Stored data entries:
#####
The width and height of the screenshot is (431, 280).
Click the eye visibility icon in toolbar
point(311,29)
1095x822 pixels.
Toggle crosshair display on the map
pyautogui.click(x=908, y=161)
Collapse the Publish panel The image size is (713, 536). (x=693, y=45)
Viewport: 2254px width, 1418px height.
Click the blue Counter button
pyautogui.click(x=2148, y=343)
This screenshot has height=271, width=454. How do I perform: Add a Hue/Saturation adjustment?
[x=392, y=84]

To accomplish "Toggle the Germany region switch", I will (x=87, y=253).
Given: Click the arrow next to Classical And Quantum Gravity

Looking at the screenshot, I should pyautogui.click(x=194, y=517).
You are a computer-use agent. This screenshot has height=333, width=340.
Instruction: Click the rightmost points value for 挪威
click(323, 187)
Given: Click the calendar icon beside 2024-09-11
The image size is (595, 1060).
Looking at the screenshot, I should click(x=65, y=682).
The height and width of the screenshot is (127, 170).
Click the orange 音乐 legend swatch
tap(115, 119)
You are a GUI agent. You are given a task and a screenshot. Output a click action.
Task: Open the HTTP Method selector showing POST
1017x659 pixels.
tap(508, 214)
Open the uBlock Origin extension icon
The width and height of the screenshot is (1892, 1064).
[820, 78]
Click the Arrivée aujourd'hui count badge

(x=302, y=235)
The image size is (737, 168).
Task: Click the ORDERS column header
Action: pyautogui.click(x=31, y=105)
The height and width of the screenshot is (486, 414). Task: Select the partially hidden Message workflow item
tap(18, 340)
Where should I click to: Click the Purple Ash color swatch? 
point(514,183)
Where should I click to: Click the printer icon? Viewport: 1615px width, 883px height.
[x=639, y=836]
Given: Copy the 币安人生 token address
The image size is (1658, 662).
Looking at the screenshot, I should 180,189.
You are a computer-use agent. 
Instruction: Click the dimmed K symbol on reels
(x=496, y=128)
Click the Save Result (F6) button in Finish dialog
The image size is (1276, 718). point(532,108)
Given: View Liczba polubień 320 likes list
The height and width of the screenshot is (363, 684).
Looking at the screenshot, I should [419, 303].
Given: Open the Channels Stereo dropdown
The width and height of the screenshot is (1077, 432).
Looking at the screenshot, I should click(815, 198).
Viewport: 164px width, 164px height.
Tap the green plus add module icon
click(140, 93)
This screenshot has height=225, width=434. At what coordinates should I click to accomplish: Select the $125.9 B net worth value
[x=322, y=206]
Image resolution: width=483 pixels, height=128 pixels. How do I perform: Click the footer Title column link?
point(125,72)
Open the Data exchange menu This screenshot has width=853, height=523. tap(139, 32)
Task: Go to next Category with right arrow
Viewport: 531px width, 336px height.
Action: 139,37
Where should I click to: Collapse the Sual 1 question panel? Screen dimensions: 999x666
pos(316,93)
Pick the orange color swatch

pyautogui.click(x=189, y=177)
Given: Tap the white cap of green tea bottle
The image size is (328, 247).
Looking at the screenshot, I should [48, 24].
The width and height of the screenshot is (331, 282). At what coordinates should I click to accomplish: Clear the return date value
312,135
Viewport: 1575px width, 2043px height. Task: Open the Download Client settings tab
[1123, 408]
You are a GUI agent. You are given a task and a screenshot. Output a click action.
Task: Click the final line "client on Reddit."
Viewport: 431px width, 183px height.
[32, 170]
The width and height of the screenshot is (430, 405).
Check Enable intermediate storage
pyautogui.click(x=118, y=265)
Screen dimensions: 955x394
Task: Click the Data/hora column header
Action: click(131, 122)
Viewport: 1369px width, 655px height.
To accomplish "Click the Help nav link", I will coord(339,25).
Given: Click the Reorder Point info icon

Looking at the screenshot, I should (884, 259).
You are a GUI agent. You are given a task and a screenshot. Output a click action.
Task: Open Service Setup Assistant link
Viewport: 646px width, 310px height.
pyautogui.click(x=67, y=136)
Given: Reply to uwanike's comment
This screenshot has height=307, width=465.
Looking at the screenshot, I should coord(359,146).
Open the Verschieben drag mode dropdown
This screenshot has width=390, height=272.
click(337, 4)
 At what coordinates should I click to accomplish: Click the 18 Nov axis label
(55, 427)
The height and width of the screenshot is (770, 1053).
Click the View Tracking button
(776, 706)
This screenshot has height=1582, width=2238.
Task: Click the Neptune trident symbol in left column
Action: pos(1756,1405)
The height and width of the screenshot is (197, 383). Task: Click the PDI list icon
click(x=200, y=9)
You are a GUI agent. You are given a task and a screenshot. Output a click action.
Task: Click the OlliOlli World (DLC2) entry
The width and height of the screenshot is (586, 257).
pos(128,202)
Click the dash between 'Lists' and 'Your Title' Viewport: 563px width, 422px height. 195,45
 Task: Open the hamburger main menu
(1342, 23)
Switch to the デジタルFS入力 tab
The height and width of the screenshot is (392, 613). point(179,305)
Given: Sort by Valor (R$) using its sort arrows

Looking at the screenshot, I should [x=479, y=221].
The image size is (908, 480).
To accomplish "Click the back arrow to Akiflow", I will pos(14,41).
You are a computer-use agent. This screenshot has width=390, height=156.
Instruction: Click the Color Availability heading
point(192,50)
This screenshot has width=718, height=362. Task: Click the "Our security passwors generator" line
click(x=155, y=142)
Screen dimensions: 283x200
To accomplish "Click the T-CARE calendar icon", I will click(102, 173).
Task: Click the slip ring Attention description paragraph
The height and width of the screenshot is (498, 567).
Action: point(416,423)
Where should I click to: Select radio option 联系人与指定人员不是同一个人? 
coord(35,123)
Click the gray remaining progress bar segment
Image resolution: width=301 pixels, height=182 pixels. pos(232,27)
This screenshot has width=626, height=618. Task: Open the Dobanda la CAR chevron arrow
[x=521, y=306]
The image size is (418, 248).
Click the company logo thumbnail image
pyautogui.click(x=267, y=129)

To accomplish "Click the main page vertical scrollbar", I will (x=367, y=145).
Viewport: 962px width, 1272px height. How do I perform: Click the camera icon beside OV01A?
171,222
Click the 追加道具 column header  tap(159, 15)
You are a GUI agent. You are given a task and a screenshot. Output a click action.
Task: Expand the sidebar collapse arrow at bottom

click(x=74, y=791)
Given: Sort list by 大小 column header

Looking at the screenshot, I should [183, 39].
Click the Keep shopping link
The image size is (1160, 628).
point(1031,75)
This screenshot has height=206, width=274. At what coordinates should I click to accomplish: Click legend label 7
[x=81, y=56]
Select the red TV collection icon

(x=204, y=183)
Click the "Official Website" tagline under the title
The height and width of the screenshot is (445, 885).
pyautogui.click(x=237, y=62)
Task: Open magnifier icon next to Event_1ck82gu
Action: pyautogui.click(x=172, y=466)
#####
REQUIRED TASK:
Copy out, unchanged, the lines of the data above from the line containing "At what coordinates should I click to accomplish: Click the" through the line containing "Click the dash", both included.

RESULT:
 At what coordinates should I click to accomplish: Click the 18 Nov axis label
(55, 427)
The height and width of the screenshot is (770, 1053).
Click the View Tracking button
(776, 706)
This screenshot has height=1582, width=2238.
Task: Click the Neptune trident symbol in left column
Action: pos(1756,1405)
The height and width of the screenshot is (197, 383). Task: Click the PDI list icon
click(x=200, y=9)
You are a GUI agent. You are given a task and a screenshot. Output a click action.
Task: Click the OlliOlli World (DLC2) entry
The width and height of the screenshot is (586, 257).
pos(128,202)
Click the dash between 'Lists' and 'Your Title' Viewport: 563px width, 422px height. 195,45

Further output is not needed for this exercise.